Memory caching for reducing allocations

I am experimenting with the idea of automatically reusing memory from previous allocations. For some workloads like parameter search on fixed data I know that allocations will have the same size between iterations. Preallocating often requires modifying functions deep into call stack which is quite inconvenient.

My current attempt is to have a mem_cache object with a dictionary of previously finalized arrays (or rather their underlying Memory objects). However, this requires overriding Array (or Memory) constructor which I believe leads to invalidations and is considered bad practice.

Is there a better way to achieve this? And is this approach viable overall as a targeted optimization at call site? Thanks!

using BenchmarkTools
using Random, Statistics

const mem_cache = (; lock=Threads.SpinLock(), dict=Dict{Int, Vector{Memory{Float64}}}())
const cache_on = Base.ScopedValues.ScopedValue(false) # toggle array caching

# reuse cached memoery if available, otherwise use internal `jl_alloc_array_1d` to allocate
# register finalizer that stores memory in cache
function cached_vector_allocator(nels)
    arr = lock(mem_cache.lock) do
        cache_vec = get(mem_cache.dict, nels, nothing)
        if !isnothing(cache_vec) && !isempty(cache_vec)
            Base.wrap(Array, pop!(cache_vec), (nels, ))
        else
            @ccall jl_alloc_array_1d(Vector{Float64}::Any, nels::Csize_t) :: Vector{Float64}
        end
    end
    finalizer(arr) do x
        lock(mem_cache.lock) do
            cache_vec = get!(() -> Vector{Memory{Float64}}(), mem_cache.dict, nels)
            push!(cache_vec, x.ref.mem)
        end
    end
    return arr
end

# use cached vectors for large arrays
@inline function Array{Float64, 1}(::UndefInitializer, m::Int64)
    if cache_on[] && (m >= 100_000)
        cached_vector_allocator(m)
    else
        @ccall jl_alloc_array_1d(Vector{Float64}::Any, m::Csize_t) :: Vector{Float64}
    end
 end

and benchmarking

function test_seq(arr; n_iter=100)
    for _ in 1:n_iter
        median(arr)
    end
end

function test_par(arr; n_iter=100)
    Threads.@threads for _ in 1:n_iter
        median(arr)
    end
end

Random.seed!(42)
arr = randn(5_000_000)


# Sequential benchmark
@btime test_seq($arr) # 5.907 s (900 allocations: 3.79 GiB)

GC.gc()
@btime Base.ScopedValues.with(cache_on => true) do
    empty!(mem_cache.dict)
    test_seq($arr)
end # 4.010 s (940 allocations: 642.37 MiB)


# Parallel benchmark
GC.gc()
@btime test_par(arr) # 2.250 s (922 allocations: 3.79 GiB)

GC.gc()
@btime Base.ScopedValues.with(cache_on => true) do
    empty!(mem_cache.dict)
    test_par($arr)
end # 1.198 s (955 allocations: 527.93 MiB)
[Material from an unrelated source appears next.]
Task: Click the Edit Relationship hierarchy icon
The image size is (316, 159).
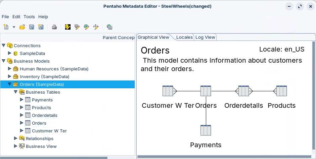Action: point(96,27)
Isn’t GitHub - MasonProtter/Bumper.jl: Bring Your Own Stack useful here?

Bumper.jl is useful but requires changes to your code (like placing @noescape’s throughout). In my example median(arr) makes a copy - and this is hidden in implementation which is a problem for Bumper.jl’s approach.

1 Like

So something like CUDA’s memory pool?

Memory management · CUDA.jl

Using the NVIDIA CUDA Stream-Ordered Memory Allocator, Part 1 | NVIDIA Technical Blog

To be accurate, you finalize garbage or actively freed objects; a cache has live references that prevent both. To cache Julia-level garbage, you’d need to change the internal memory management in C and rebuild Julia. However, Arrays or other containers can be garbage while their associated Memory is not, so you could indeed change the constructors for all the core containers to check a Memory cache instead of allocating every time. However, you can’t control how third-party developers allocate the public Memory in their packages, so getting down to internals has its benefits.
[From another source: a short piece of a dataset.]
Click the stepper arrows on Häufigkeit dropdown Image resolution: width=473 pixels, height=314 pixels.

You’re modifying Julia’s core implementation, so this would be a fork, not a typical package we just import. I think it’s hypothetically possible for a heavily pirating and invalidating package to interactively change base Julia, but even if that doesn’t break anything, we’d have to recompile a lot. At this point, making in-place functions would be less work, but there are definitely scenarios where preallocation isn’t feasible, and if we can afford to use extra memory for caching then we’ll take the performance boost (why CUDA does it).

1 Like

You could implement a manual memory arena which you request objects from, though this won’t be “hooked into” by your dependencies. There is currently no way to replace the julia GC wholesale for e.g. one function call (and all allocations happening within).
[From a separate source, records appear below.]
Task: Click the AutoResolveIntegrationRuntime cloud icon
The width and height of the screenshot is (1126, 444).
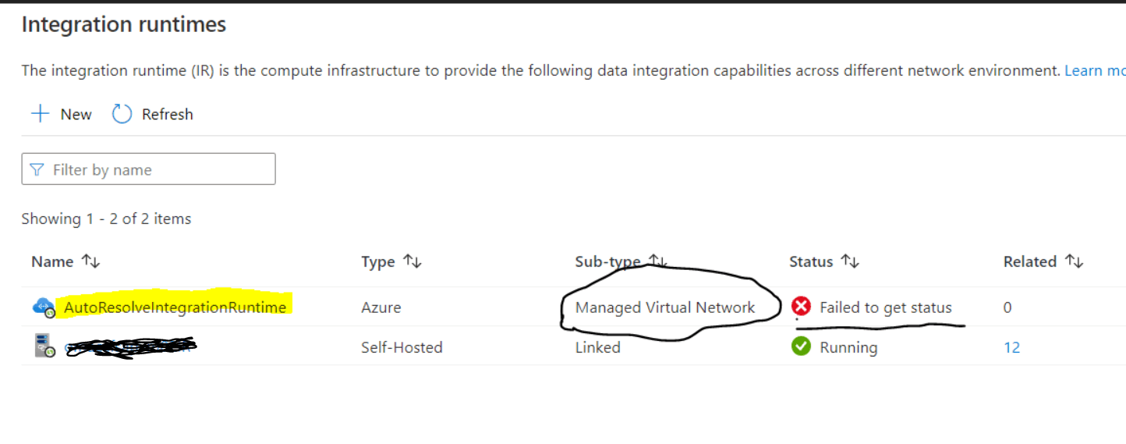Action: pyautogui.click(x=44, y=307)
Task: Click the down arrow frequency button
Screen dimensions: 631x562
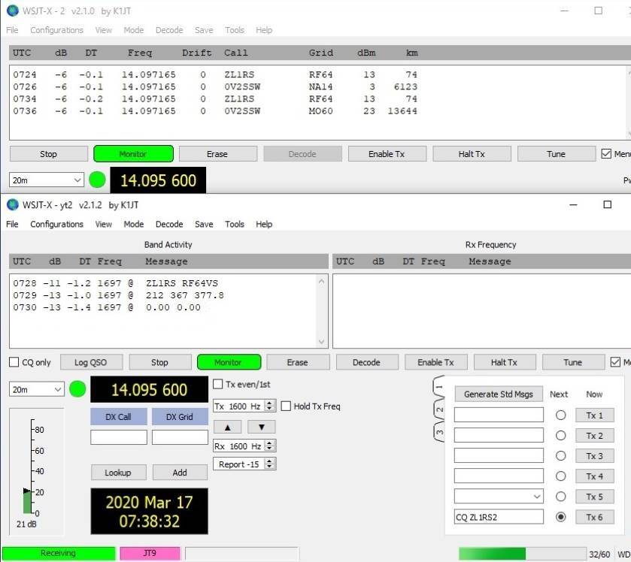Action: 261,427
In theory you might be able to cook something up with GPUCompiler.jl (check out AllocCheck.jl for some inspiration) to modify the generated LLVM-IR, which would allow you to replace the internal calls to the GC with calls to your custom arena. Maybe a future capability for Compiler plugins (see Pull requests · JuliaLang/julia · GitHub for previous attempts at adding this) would make this easier, but for now, there is only the hard way.

2 Likes

Thank you, I will have a look in GPUCompiler.jl based approaches.

I was wondering about the feasibility of “scoped type piracy” where the methods are redefined within particular scope / context. So in my example I would only override Array{Float64, 1}(::UndefInitializer, m::Int64) within my function call. That reminds me of Cassette.jl (there was an example changing sin to cos within a function call) and also about this talk https://www.youtube.com/watch?v=3fmwk_Wo788 (“methodtable overlays”, starting from ~18:00). But if I am not mistaken Cassette is more or less incompatible with recent julia while compiler plugins are not part of julia yet.

Another hack I was thinking of is to remember the method table before doing the piracy and then restore it back (possibly be removing entries with newer world age?). This, however, I do not know if is even possible in principle.

AllocArrays.jl can alleviate this restriction in some cases; similar on an AllocArray uses the bump allocator, so you don’t have to modify library code, only to your top-level types/code. It is a much simpler solution in some ways than tools like GPUCompiler (it is just Bumper + dispatch), but more limited.

1 Like